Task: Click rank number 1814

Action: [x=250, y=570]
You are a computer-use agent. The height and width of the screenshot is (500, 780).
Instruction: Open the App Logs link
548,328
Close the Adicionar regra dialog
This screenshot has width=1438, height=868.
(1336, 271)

####################

## WHAT TO DO
Return, without any change, the lines from the one holding "You are a computer-use" through the end of the listing, and only those.

## SOLUTION FOR THIS PROBLEM
You are a computer-use agent. The height and width of the screenshot is (500, 780).
Instruction: Open the App Logs link
548,328
Close the Adicionar regra dialog
This screenshot has width=1438, height=868.
(1336, 271)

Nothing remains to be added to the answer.